Jezu ewa, Aia dzięki, bo jak w google wpisałam frazę: "dziecko zatyka uszy" to wyskoczyło mi...spectrum autyzmu:-( Od razu zaczął mnie boleć mnie brzuch ze stresu i M uraczyłam od wejścia tą informacją i, że Ula musi iść do neurologa, a najlepiej neurologa, laryngologa i rehabilitanta w jeden dzień. Dzięki Wam mogę spokojnie iść na wykłady:tak:
Dzięki mamuśki!

Kochana, pierwsze objawy nieprawidłowości rozwojowych, w tym tych ce****acych autyzm, faktycznie można już obserwować u niemowląt w tym wieku (i jak najbardziej warto być czujnym, bo im wcześniej zacznie się rehabilitację, tym lepsze efekty daje), ale to raczej te z zakresu szeroko pojętych relacji społecznych. Niepokojące u dzieci w naszym wieku byłyby przede wszystkim te budujące relacje np brak reakcji na nasz uśmiech, nie nawiązywanie relacji z bliskimi, już zaraz brak empatii i reakcji np gdy mama płacze,krzyczy itp.

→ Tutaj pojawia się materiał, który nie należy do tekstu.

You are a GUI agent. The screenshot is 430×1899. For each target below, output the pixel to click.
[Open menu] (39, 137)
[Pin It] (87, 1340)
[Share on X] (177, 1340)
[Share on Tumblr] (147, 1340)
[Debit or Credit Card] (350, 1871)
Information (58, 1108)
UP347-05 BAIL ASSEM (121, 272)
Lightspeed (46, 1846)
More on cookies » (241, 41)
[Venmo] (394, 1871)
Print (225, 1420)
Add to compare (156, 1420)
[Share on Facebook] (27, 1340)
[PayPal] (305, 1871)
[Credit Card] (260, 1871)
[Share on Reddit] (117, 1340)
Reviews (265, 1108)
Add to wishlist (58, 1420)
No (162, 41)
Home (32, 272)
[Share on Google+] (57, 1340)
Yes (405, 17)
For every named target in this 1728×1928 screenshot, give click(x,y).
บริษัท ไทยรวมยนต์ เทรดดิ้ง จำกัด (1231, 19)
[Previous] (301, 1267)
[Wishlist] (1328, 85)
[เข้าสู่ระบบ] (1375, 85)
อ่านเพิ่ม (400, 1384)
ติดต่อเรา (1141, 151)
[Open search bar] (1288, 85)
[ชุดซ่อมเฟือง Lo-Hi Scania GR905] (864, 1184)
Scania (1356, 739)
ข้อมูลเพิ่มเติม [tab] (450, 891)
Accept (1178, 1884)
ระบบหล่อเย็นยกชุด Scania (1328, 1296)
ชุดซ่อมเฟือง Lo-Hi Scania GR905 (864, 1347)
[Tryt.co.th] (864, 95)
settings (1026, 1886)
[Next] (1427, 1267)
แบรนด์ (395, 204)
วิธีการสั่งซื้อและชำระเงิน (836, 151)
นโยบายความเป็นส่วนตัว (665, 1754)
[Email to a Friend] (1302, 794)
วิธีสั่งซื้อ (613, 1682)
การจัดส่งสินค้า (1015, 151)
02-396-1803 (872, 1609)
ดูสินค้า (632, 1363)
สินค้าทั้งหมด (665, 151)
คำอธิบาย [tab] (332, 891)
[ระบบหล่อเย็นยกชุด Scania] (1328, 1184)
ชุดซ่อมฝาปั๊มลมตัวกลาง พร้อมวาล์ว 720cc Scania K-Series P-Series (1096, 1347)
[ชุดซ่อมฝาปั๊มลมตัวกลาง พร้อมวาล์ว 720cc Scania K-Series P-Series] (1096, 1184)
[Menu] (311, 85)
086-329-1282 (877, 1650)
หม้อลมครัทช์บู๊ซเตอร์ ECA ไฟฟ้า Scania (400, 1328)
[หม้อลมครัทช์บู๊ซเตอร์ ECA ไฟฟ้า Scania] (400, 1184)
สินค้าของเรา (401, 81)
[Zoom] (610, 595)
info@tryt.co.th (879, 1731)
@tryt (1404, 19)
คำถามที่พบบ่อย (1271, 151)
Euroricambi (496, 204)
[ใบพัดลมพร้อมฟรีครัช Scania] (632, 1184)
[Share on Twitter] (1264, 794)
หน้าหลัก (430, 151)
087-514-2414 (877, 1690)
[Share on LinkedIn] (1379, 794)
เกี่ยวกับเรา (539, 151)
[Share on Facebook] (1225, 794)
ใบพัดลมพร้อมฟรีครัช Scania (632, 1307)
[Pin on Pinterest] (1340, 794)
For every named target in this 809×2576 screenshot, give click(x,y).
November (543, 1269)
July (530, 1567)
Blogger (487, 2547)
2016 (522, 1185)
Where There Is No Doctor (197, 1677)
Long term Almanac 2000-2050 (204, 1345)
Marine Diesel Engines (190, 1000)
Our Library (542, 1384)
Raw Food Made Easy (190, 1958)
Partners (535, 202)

Zatykanie uszu i chowanie się w ciemne kąty to trochę później.

Inna rzecz, że ja jestem szczególnie wrażliwa na tym punkcie bo mamy przypadki autyzmu u najbliższych i też już nie raz się martwiłam.
 
Ostatnia edycja:
reklama
nie wiem asia.85 czy bardzo w temacie, ponieważ moja nie zatyka uszu (jeszcze), ale już 2 razy leciałam z małą samolotem, jak skończyła 3 miesiące i 3 tygodnie temu. Pierwszy lot przespała niemal cały,podczas startu i lądowania chciałam ją dostawić do piersi ale się nie dało bo była zapięta pleckami do tatusiowego brzuszka. Nie reagowała na zmianę ciśnienia. A teraz już usnęła na pierwsze 10 min ale ja bardziej panikowałam tą zmianą ciśnień, mi się kręciło w głowie uszy mi zatykało , mojemu M nic, a mała wciągała smoka i bez większych sensacji, bardziej się boję jak w połowie lotu (trwa tylko 1h20min) pilot opowiada jaka pogoda na miejscu i ile do końca wtedy jest głośno i na początku moja się zlękła bo to tak nagle zaczął mówić ale była przytulona do mamy więc zniosła lot dobrze.